(Exercise): Check each line of the material, and show the ones that include the word "agent".

━━ The input

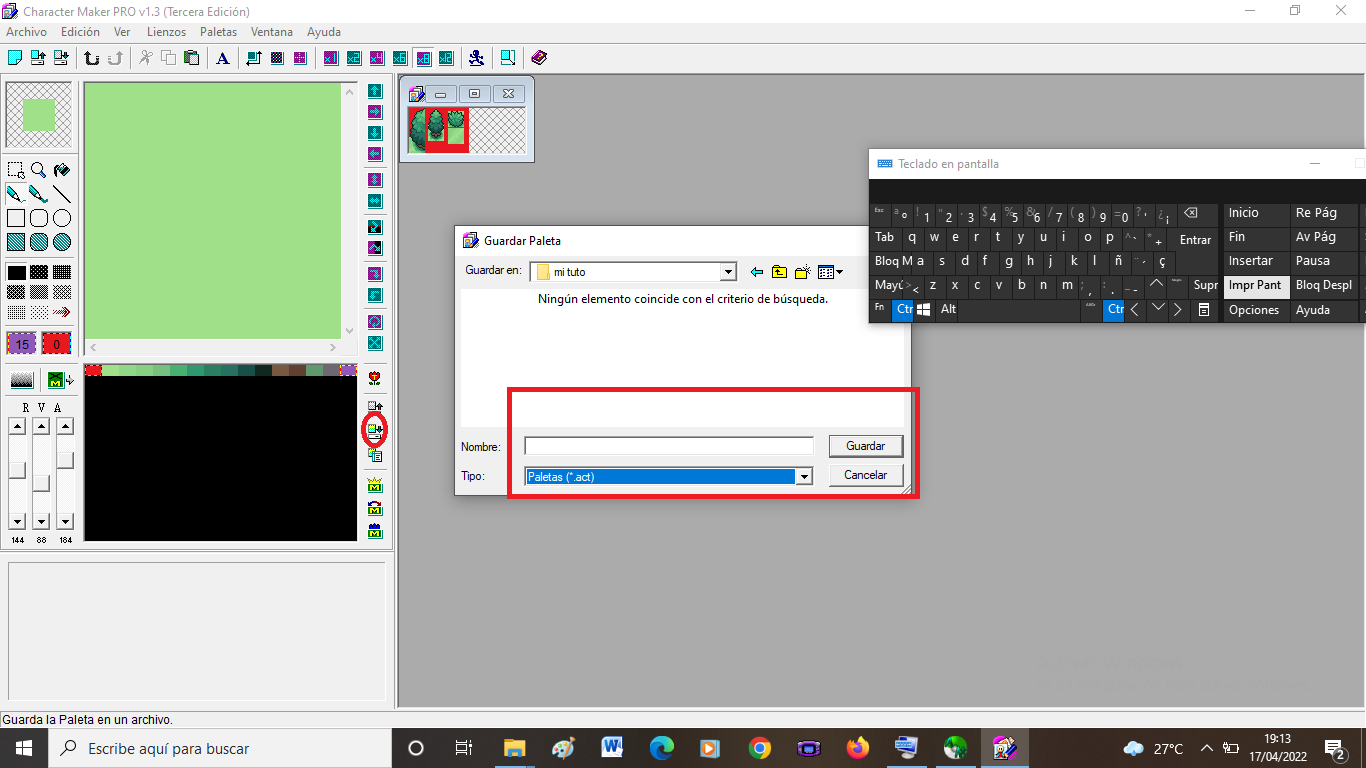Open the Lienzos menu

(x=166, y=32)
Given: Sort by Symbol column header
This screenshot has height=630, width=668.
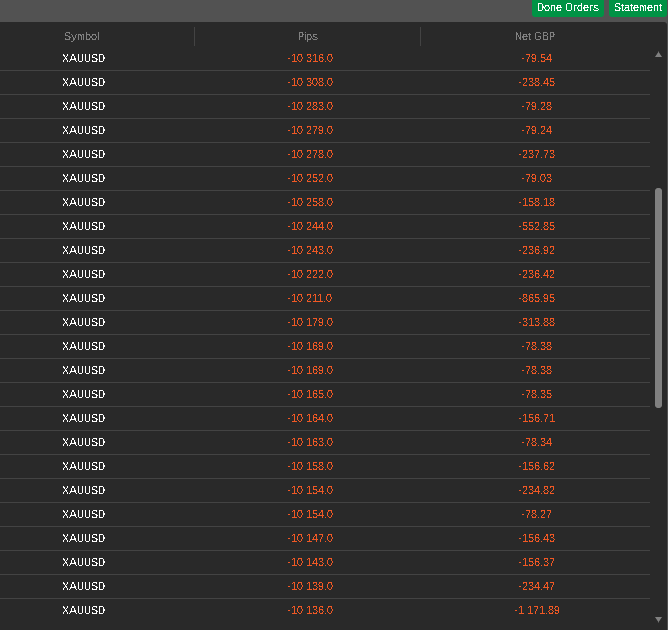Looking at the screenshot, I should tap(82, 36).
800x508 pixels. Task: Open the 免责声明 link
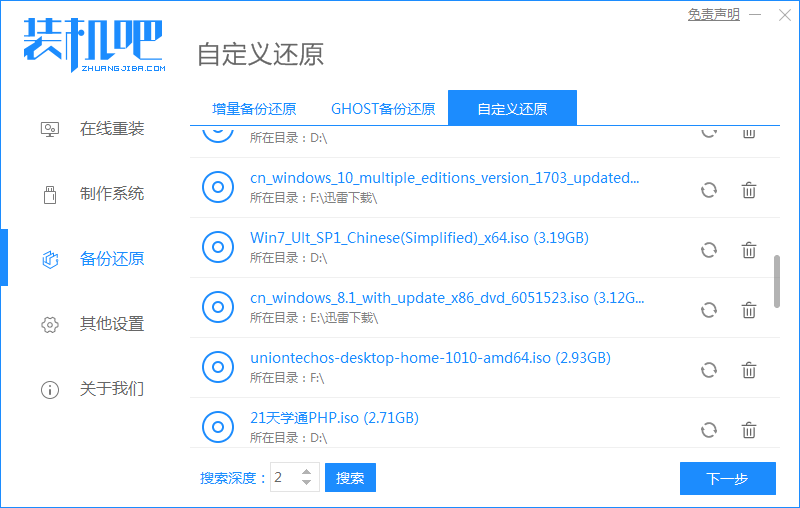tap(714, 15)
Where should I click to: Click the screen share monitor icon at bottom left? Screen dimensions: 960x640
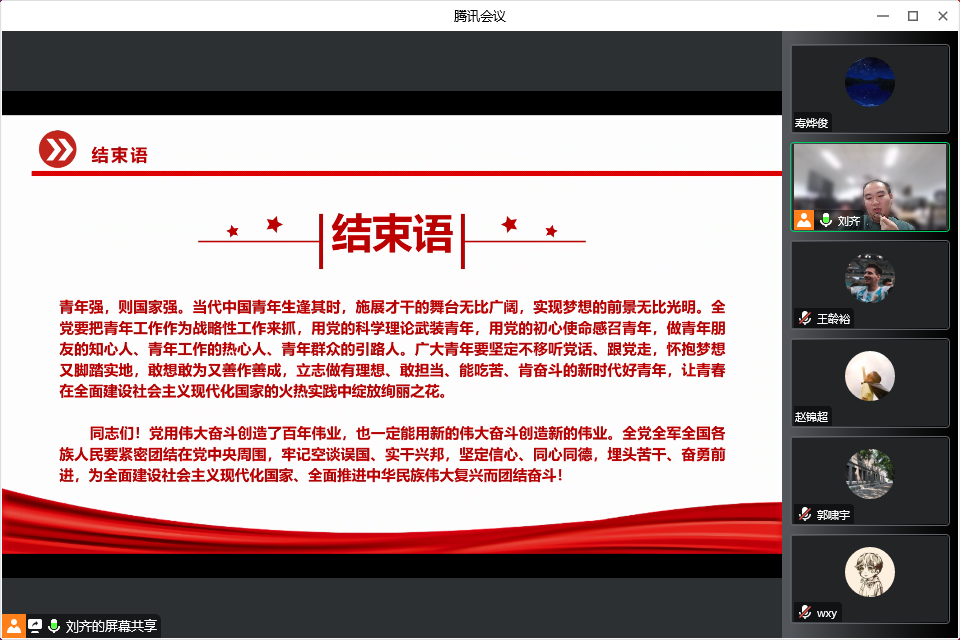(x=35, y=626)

━━━━
━━ The input

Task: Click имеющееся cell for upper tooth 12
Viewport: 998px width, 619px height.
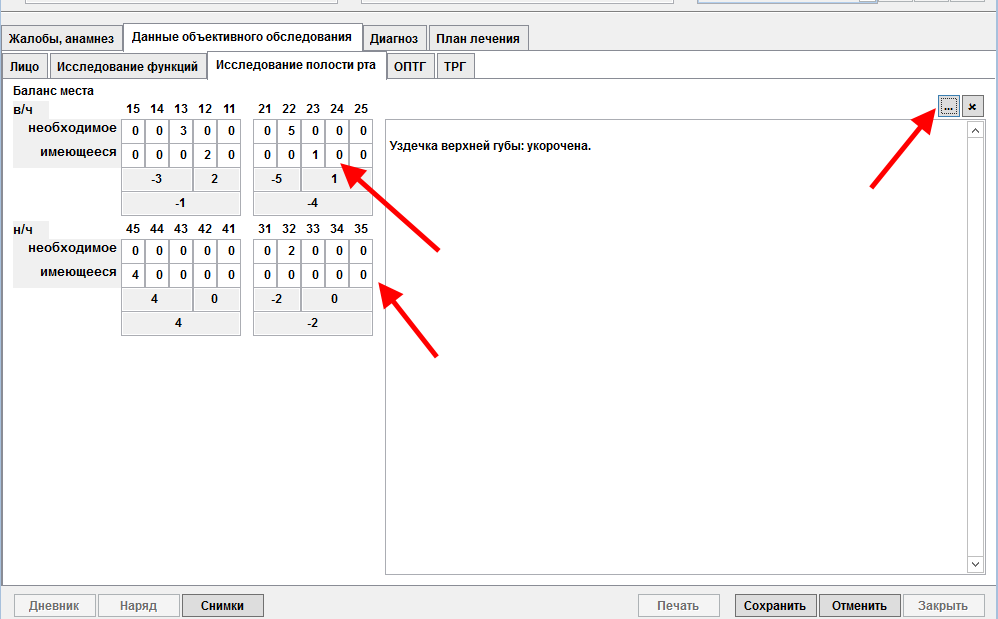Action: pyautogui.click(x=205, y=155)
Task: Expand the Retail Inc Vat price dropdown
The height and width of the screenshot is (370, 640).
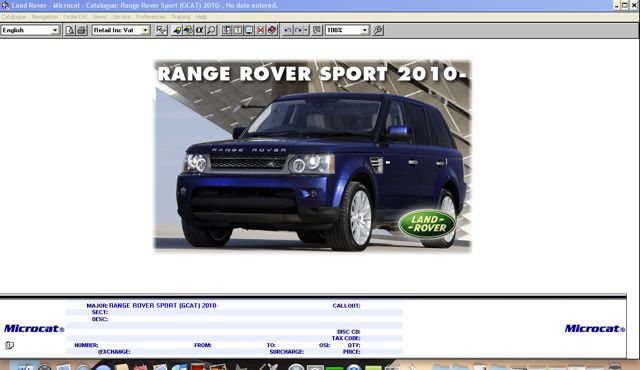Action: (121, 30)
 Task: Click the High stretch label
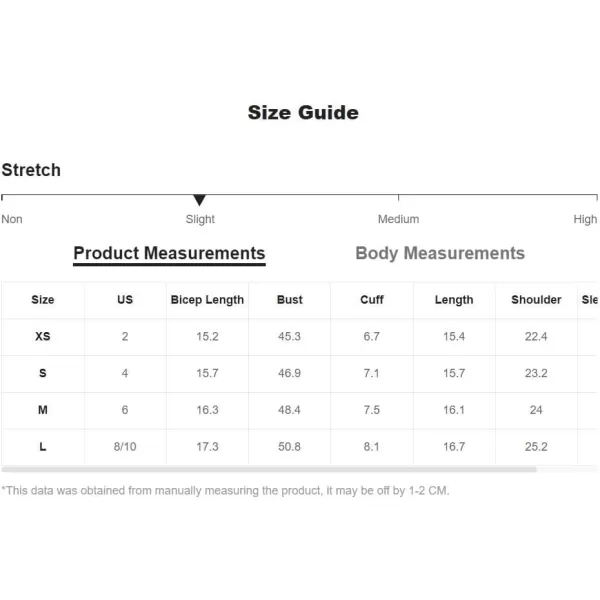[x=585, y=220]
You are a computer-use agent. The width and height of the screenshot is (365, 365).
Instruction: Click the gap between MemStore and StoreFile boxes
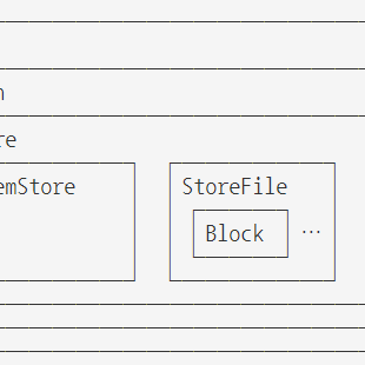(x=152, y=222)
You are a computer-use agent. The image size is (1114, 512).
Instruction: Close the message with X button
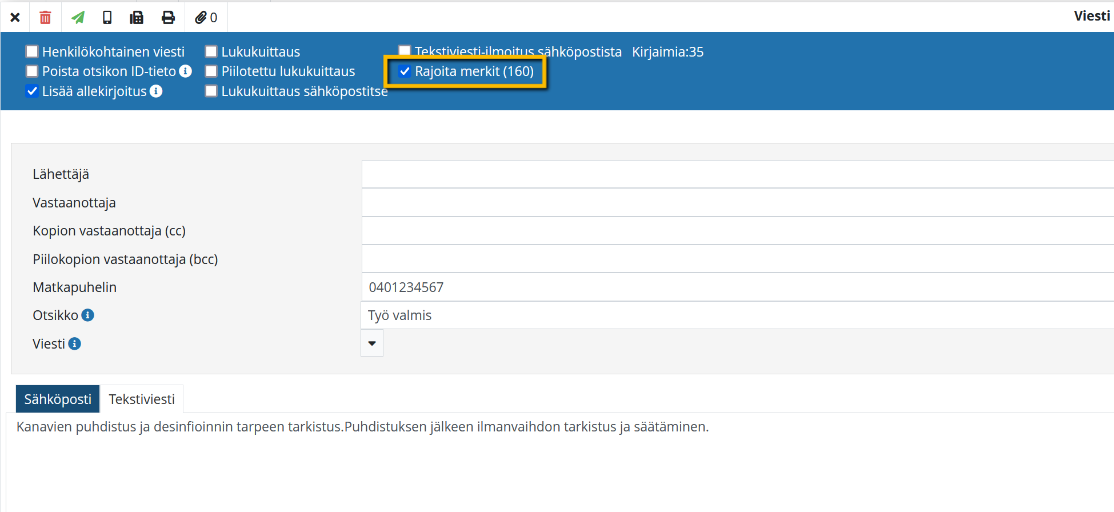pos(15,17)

━━━━

(Solved problem):
You are a computer-use agent. The width and height of the screenshot is (365, 365).
You are a computer-use agent. The image size is (1114, 512).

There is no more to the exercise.